= Grande Région =

The Grande Région (French) or Großregion (German) programme lies within the Interreg IV A programme of the European Union's European Regional Development Fund. It facilitates cooperation between project partners from the different parts of the Greater Region of SaarLorLux: Luxembourg (the country), the Belgian provinces of Luxembourg and Liège, the French Lorraine region as well as the Saarland and large parts of Rhineland-Palatinate. The programme covers the period 2007-2013. Projects approved within the programme receive financial aid of up to 50% of their budget.

==History==
The following programmes were forerunners of the current INTERREG IV Greater Region programme:
- Wallonia-Lorraine-Luxembourg
- Germany-Luxembourg-German Speaking Community of Belgium
- Saar-Moselle-Lorraine-Western Palatinate
- Rhineland-Palitinate RLP
- Interreg C "E-bird"

==Aims==
The programme facilitates cross-border cooperation among the different stakeholders of the Greater Region and promotes the realisation of local and regional projects.

==Programme partners==
Eleven bodies within the Greater Region are the programme partners:
- the government of Luxembourg, Ministry of Housing and Spatial Planning
- the government of Wallonia
- the government of the French community of Belgium
- the government of the German-speaking community of Belgium
- the council of the Meuse département in France
- the council of the Meurthe-et-Moselle département
- the council of the Moselle département]
- the préfecture of Lorraine region in France
- the Ministry of Economy, Transport, Agriculture and Viniculture of Rhineland-Palatinate in Germany
- the Ministry of Economy and Science of Saarland

==Programme==
The programme has three main focuses: "economy", "space" and "humans".

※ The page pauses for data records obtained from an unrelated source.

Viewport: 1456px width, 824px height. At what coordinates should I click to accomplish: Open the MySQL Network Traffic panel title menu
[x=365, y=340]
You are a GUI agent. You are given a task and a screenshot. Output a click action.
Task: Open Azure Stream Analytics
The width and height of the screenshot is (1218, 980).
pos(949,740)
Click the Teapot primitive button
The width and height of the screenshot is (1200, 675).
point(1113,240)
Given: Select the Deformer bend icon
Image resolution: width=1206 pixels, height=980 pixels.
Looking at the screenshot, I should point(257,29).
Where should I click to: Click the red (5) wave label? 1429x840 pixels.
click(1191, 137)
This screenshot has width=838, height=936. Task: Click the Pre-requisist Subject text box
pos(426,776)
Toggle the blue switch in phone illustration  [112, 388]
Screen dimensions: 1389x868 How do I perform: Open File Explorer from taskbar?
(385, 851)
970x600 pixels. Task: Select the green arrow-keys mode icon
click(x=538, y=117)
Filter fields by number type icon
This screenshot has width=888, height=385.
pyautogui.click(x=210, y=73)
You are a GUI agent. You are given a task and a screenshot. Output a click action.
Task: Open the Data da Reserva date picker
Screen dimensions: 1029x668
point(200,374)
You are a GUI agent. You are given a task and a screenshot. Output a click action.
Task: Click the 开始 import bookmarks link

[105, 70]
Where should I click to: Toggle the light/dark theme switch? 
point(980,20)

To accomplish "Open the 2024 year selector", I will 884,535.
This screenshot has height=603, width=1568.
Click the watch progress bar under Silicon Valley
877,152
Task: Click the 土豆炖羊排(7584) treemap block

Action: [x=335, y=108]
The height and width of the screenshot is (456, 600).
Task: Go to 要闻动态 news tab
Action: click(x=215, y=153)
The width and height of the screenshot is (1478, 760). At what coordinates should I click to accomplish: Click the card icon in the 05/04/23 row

It also strengthens the cross-border collaboration in film. With the laboratory of the Collaboration Across Border's, short CAB, the Greater Region supported authors and directors from the partner regions to work collaboratively across borders. The initial start to this production happened in Mainz hosted by the Arc Film Festival.

===Economy===
The aim is to boost competitiveness of the interregional economy, to promote innovation and improve the labour market.
- Scheme 1.1 – Promotion of innovation
- Scheme 1.2 – Promotion of common projects to strengthen the economic structure
- Scheme 1.3 – Development of cross-border economic infrastructure
- Scheme 1.4 – Encouragement of cross-border working
- Scheme 1.5 – Promotion of the tourist offer

===Space===
Improve the quality of life, enhance of the attractiveness of the different areas and protection of the environment.
- Scheme 2.1 – Promotion of spatial development policy
- Scheme 2.2 – Promotion of mobility in the Greater Region
- Scheme 2.3 – Upgrading and safeguarding of the environment

===Humans===
Promote acquisition and diffusion of knowledge, use of cultural resources and strengthening of social cohesion.
- Scheme 3.1 – Cooperation in education and continuing education
- Scheme 3.2 – Strengthening of university cooperation
- Scheme 3.3 – Encouragement of cooperation in health care management
- Scheme 3.4 – Encouragement of cooperation in social work
- Scheme 3.5 – Encouragement and upgrading of culture and cooperation in the media

==Approved projects==
As of 2010 66 projects have been approved and will get financial support from Interreg.